I've used unison for a long while for keeping things like my music in sync between machines. But it's never felt entirely safe, or right. (Or fast!) Using a VCS would be better, but would consume a lot more space.
Well, space still matters on laptops, with their smallish SSDs, but I have terabytes of disk on my file servers, so VCS space overhead there is no longer of much concern for files smaller than videos. So, here's a way I've been experimenting with to get rid of unison in this situation.
Set up some sort of networked filesystem connection to the file server. I hate to admit I'm still using NFS.
Log into the file server, init a git repo, and check all your music (or whatever) into it.
When checking out on each client, use
git clone --shared
. This avoids including any objects in the client's local.git
directory.
git clone --shared /mnt/fileserver/stuff.git stuff
- Now you can just use git as usual, to add/remove stuff, commit, update, etc.
Caveats:
git add
is not very fast. Reading, checksumming, and writing out gig after gig of data can be slow. Think hours. Maybe days. (OTOH, I ran that on an Thecus.)- Overall, I'm happy with the speed, after the initial setup. Git pushes data around faster than unison, despite not really being intended to be used this way.
- Note that use of
git clone --shared
, and read the caveats about this mode ingit-clone(1)
. git repack
is not recommended on clients because it would read and write the whole git repo over NFS.- Make sure your NFS server has large file support. (The userspace one doesn't; kernel one does.) You don't just need it for enormous pack files. The failure mode I saw was git failing in amusing ways that involved creating empty files.

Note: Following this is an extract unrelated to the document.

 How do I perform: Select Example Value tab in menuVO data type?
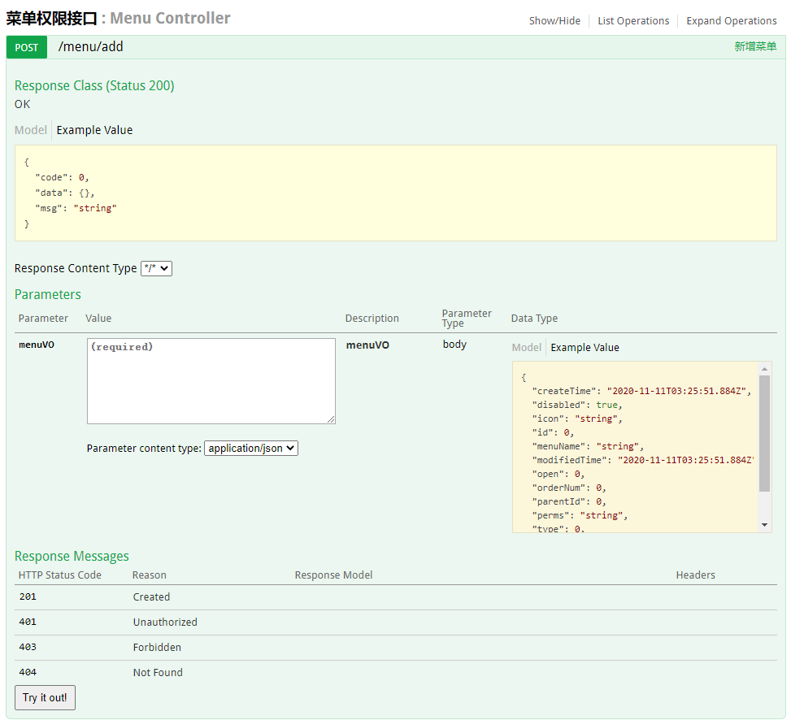coord(584,347)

- Git doesn't deal very well with a bit flipping somewhere
in the middle of a 32 gigabyte pack file. And since this
method avoids duplicating the data in
.git
, the clones are not available as backups if something goes wrong. So if regenerating your entire repo doesn't appeal, keep a backup of it.

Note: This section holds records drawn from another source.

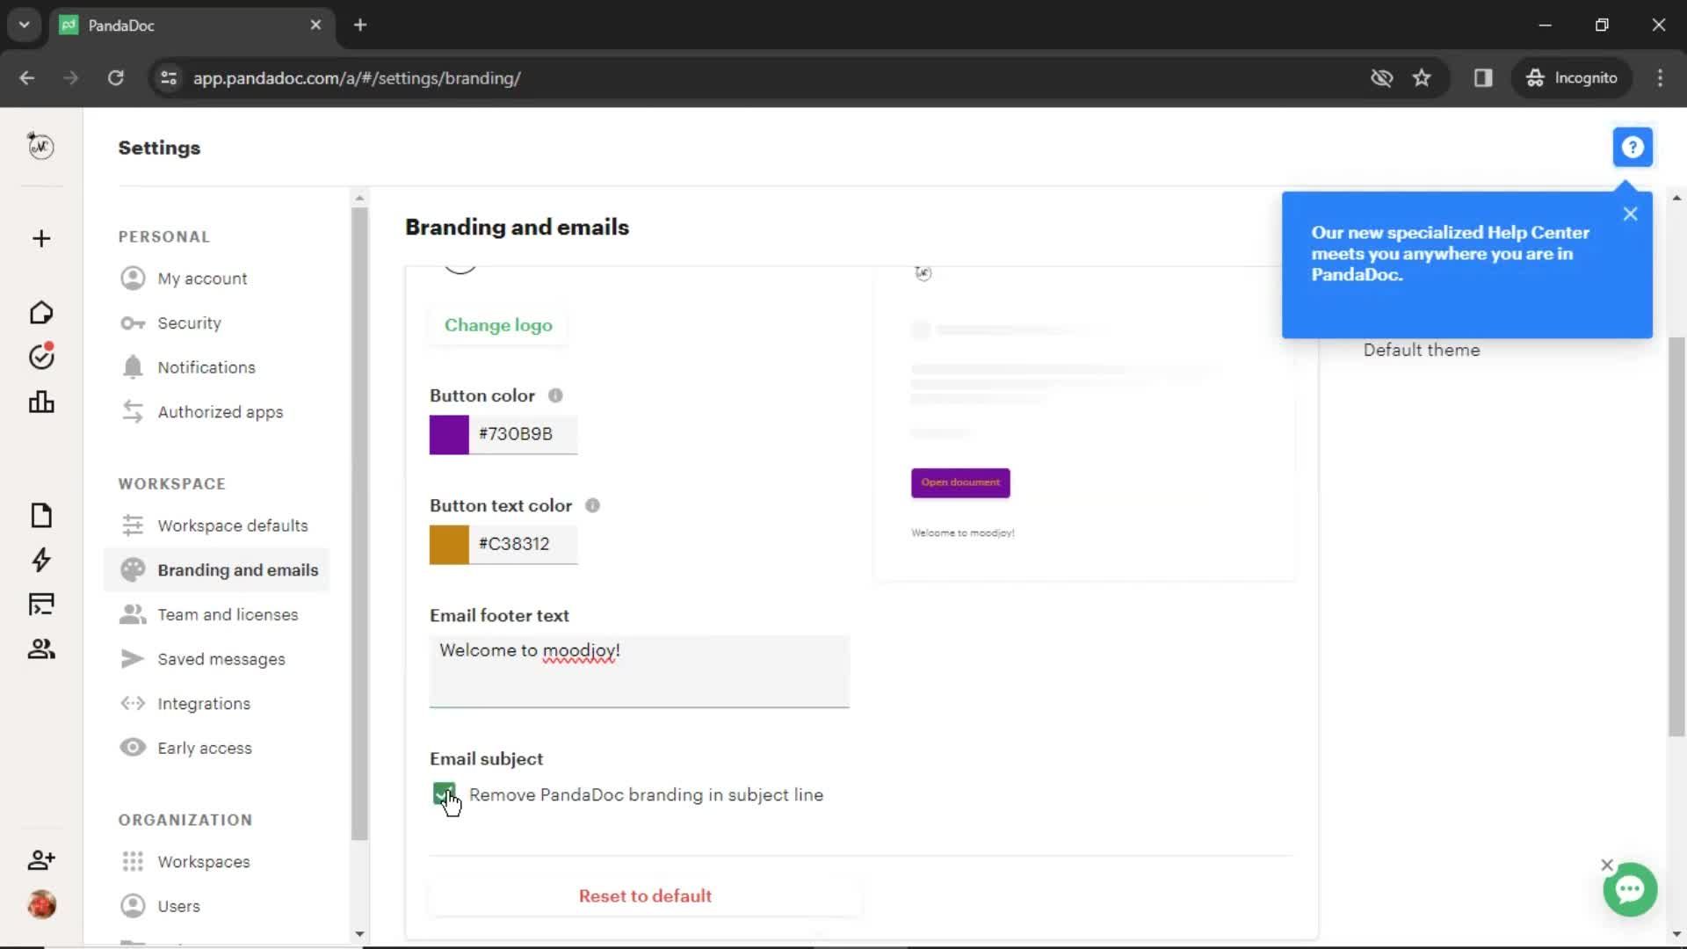Click Reset to default button
The image size is (1687, 949).
646,895
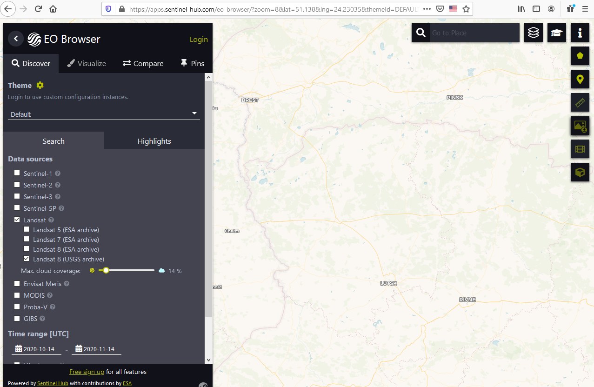Activate the measure ruler tool
Viewport: 594px width, 387px height.
(x=580, y=102)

(Thanks to Ted T'so for the hint about using --shared, which makes this work significantly better, and simpler.)
When you do the clone, use git clone -s. This sets up the file $GIT_DIR/objects/info/alternates to point at the objects directory of the base repository. It means that git will look for objects in the base repository if they can't be found in the clone directory. That way you can do git gc without worrying about breaking the hard links.
For example, I normally keep /usr/projects/linux/base as a clone of Linus's linux repository. I do my local hacking in various repository that are cloned using "git clone base ext4". This causes /usr/projects/linux/ext4/.git/objects/info/alternates to contain the single line "/usr/projects/linux/base/objects".... and the objects directory is otherwise completely empty. When I make commits into the ext4 repository, those objects are created in /usr/projects/linux/ext4/.git/objects; and then when I push them to the base directory, a copy is made there. Afterwards, if I do a "git gc" in /usr/projects/linux/ext4, those objects will eventually disappear. (There is an expiry time for safety reasons, so they won't disappear right away, unless you explicitly prune the reflog via "git reflog expire --expire=0 --expire-unreachable=0 --all; git gc; git prune" --- why this is so is beyond the scope of this comment, though. :-)

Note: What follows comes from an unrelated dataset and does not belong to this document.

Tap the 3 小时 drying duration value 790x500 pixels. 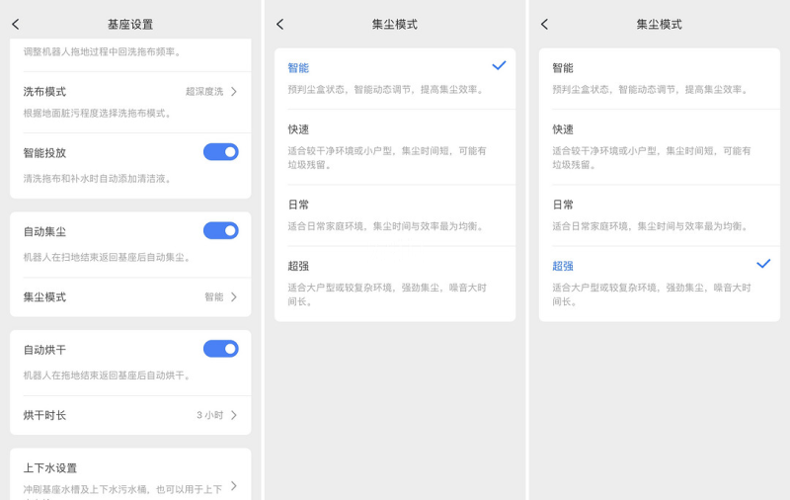coord(209,415)
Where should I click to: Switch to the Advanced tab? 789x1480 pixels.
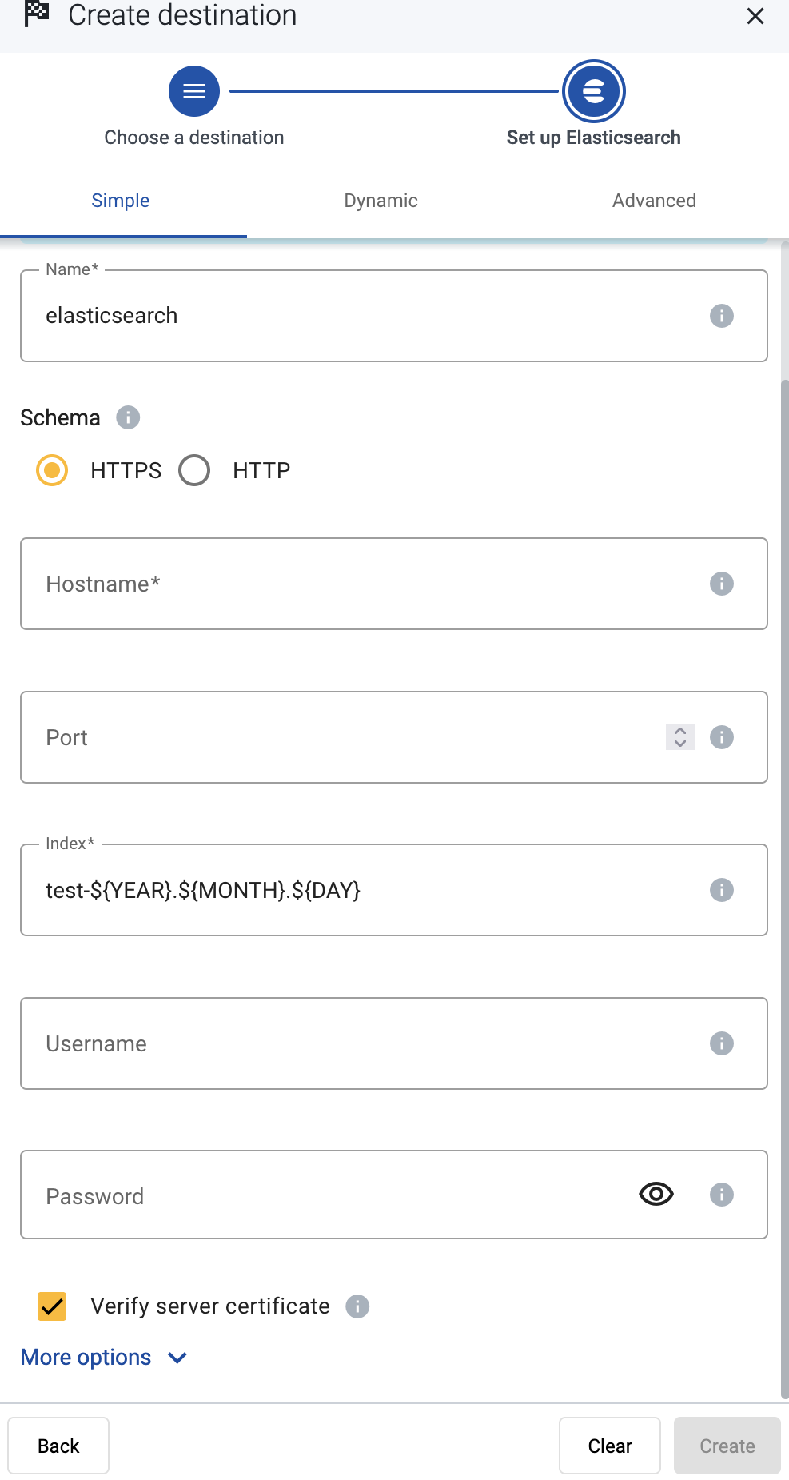click(654, 201)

In any case, the advantage of using "git clone -s" is that git gc is safe; you don't have to worry about breaking hard links and causing the disk usage to explode. The downside is there is only one copy of the objects, so if you do have local hard disk corruption the savings in disk space using also makes your system slightly less robust against random disk-induced data loss.
I do like the idea of experimenting with using git as a replacement for Unison. One potential problem which does come to mind is that git doesn't preserve file permissions, which might be an issue in some cases...
There is a script in git's contrib directory, called something like git-new-workdir. It will create a valid .git dir, that symlinks everything to the source. That way you don't get duplicate objects even if you commit in this new workdir. However, you have to be careful to check out different branch in each of such new workdirs, since git has no way to know what other workdirs exist and update their working tree content if you commit to branch they have checked out. This is also the reason why it's a contrib script and not an official command.
I've also started making a .gitalternates files that contains something like: * -delta
That should speed up commits and/or packs by avoiding it trying delta compression. Have not used it long enough (and it's not documented) to know for sure where/how it helps.
Note that when committing from a shared clone, you do end up with locally written objects. I clear these out by running something like this:
git push && rm -vf $MR_REPO/.git/objects/??/*
It's "safe" to delete the local objects once they're pushed to the server.